--- START ---

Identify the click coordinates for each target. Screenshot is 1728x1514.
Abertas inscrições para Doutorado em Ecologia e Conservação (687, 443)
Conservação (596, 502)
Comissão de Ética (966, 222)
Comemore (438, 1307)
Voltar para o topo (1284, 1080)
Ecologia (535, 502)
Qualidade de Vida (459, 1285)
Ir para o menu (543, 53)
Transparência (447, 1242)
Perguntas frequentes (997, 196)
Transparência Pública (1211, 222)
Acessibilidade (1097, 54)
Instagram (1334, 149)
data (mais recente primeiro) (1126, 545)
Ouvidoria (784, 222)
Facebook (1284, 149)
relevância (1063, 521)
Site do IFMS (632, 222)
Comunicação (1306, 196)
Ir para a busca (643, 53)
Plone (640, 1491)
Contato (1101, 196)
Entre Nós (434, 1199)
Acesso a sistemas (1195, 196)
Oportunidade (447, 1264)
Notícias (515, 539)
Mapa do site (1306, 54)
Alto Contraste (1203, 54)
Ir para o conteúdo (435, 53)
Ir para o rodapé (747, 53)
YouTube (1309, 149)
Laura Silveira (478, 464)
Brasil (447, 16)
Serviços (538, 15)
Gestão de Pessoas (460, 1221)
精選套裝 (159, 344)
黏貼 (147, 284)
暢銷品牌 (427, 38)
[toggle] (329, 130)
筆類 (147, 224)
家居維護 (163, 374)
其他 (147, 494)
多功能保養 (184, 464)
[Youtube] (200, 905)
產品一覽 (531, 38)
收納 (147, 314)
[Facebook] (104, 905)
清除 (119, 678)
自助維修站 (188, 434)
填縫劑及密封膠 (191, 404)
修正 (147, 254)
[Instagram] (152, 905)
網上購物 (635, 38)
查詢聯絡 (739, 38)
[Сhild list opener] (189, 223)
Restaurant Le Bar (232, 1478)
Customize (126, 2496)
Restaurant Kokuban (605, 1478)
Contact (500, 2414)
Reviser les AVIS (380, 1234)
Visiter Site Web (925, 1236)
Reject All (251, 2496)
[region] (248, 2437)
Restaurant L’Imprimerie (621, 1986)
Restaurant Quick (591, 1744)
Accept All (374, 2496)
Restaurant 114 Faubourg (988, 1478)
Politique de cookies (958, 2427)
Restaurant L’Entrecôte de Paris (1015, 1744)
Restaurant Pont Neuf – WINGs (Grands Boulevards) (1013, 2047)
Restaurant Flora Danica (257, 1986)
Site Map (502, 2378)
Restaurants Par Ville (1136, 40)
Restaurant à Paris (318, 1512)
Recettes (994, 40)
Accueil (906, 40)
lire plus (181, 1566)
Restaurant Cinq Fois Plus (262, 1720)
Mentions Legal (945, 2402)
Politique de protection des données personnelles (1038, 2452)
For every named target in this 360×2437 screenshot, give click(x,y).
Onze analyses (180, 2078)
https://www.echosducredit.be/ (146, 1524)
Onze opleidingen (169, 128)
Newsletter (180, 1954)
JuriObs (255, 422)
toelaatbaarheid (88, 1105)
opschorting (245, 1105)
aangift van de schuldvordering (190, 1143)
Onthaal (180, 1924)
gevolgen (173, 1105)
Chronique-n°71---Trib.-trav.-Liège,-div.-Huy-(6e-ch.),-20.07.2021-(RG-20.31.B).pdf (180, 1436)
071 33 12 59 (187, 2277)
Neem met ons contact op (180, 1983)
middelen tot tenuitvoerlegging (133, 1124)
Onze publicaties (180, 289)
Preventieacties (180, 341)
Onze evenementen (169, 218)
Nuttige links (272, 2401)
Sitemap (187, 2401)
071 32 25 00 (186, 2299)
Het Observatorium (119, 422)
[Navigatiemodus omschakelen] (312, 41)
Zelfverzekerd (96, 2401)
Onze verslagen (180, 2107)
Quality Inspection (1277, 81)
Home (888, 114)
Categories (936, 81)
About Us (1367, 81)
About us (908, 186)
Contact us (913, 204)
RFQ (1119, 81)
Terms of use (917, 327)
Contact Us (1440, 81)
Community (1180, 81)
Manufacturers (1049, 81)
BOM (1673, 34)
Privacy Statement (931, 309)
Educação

--- END ---

A verbatim copy of the listing is needed.

= Expected answer =
Identify the click coordinates for each target. Screenshot is 1728x1514.
Abertas inscrições para Doutorado em Ecologia e Conservação (687, 443)
Conservação (596, 502)
Comissão de Ética (966, 222)
Comemore (438, 1307)
Voltar para o topo (1284, 1080)
Ecologia (535, 502)
Qualidade de Vida (459, 1285)
Ir para o menu (543, 53)
Transparência (447, 1242)
Perguntas frequentes (997, 196)
Transparência Pública (1211, 222)
Acessibilidade (1097, 54)
Instagram (1334, 149)
data (mais recente primeiro) (1126, 545)
Ouvidoria (784, 222)
Facebook (1284, 149)
relevância (1063, 521)
Site do IFMS (632, 222)
Comunicação (1306, 196)
Ir para a busca (643, 53)
Plone (640, 1491)
Contato (1101, 196)
Entre Nós (434, 1199)
Acesso a sistemas (1195, 196)
Oportunidade (447, 1264)
Notícias (515, 539)
Mapa do site (1306, 54)
Alto Contraste (1203, 54)
Ir para o conteúdo (435, 53)
Ir para o rodapé (747, 53)
YouTube (1309, 149)
Laura Silveira (478, 464)
Brasil (447, 16)
Serviços (538, 15)
Gestão de Pessoas (460, 1221)
精選套裝 (159, 344)
黏貼 (147, 284)
暢銷品牌 (427, 38)
[toggle] (329, 130)
筆類 (147, 224)
家居維護 (163, 374)
其他 (147, 494)
多功能保養 (184, 464)
[Youtube] (200, 905)
產品一覽 (531, 38)
收納 (147, 314)
[Facebook] (104, 905)
清除 (119, 678)
自助維修站 (188, 434)
填縫劑及密封膠 (191, 404)
修正 (147, 254)
[Instagram] (152, 905)
網上購物 (635, 38)
查詢聯絡 (739, 38)
[Сhild list opener] (189, 223)
Restaurant Le Bar (232, 1478)
Customize (126, 2496)
Restaurant Kokuban (605, 1478)
Contact (500, 2414)
Reviser les AVIS (380, 1234)
Visiter Site Web (925, 1236)
Reject All (251, 2496)
[region] (248, 2437)
Restaurant L’Imprimerie (621, 1986)
Restaurant Quick (591, 1744)
Accept All (374, 2496)
Restaurant 114 Faubourg (988, 1478)
Politique de cookies (958, 2427)
Restaurant L’Entrecôte de Paris (1015, 1744)
Restaurant Pont Neuf – WINGs (Grands Boulevards) (1013, 2047)
Restaurant Flora Danica (257, 1986)
Site Map (502, 2378)
Restaurants Par Ville (1136, 40)
Restaurant à Paris (318, 1512)
Recettes (994, 40)
Accueil (906, 40)
lire plus (181, 1566)
Restaurant Cinq Fois Plus (262, 1720)
Mentions Legal (945, 2402)
Politique de protection des données personnelles (1038, 2452)
For every named target in this 360×2437 screenshot, give click(x,y).
Onze analyses (180, 2078)
https://www.echosducredit.be/ (146, 1524)
Onze opleidingen (169, 128)
Newsletter (180, 1954)
JuriObs (255, 422)
toelaatbaarheid (88, 1105)
opschorting (245, 1105)
aangift van de schuldvordering (190, 1143)
Onthaal (180, 1924)
gevolgen (173, 1105)
Chronique-n°71---Trib.-trav.-Liège,-div.-Huy-(6e-ch.),-20.07.2021-(RG-20.31.B).pdf (180, 1436)
071 33 12 59 (187, 2277)
Neem met ons contact op (180, 1983)
middelen tot tenuitvoerlegging (133, 1124)
Onze publicaties (180, 289)
Preventieacties (180, 341)
Onze evenementen (169, 218)
Nuttige links (272, 2401)
Sitemap (187, 2401)
071 32 25 00 (186, 2299)
Het Observatorium (119, 422)
[Navigatiemodus omschakelen] (312, 41)
Zelfverzekerd (96, 2401)
Onze verslagen (180, 2107)
Quality Inspection (1277, 81)
Home (888, 114)
Categories (936, 81)
About Us (1367, 81)
About us (908, 186)
Contact us (913, 204)
RFQ (1119, 81)
Terms of use (917, 327)
Contact Us (1440, 81)
Community (1180, 81)
Manufacturers (1049, 81)
BOM (1673, 34)
Privacy Statement (931, 309)
Educação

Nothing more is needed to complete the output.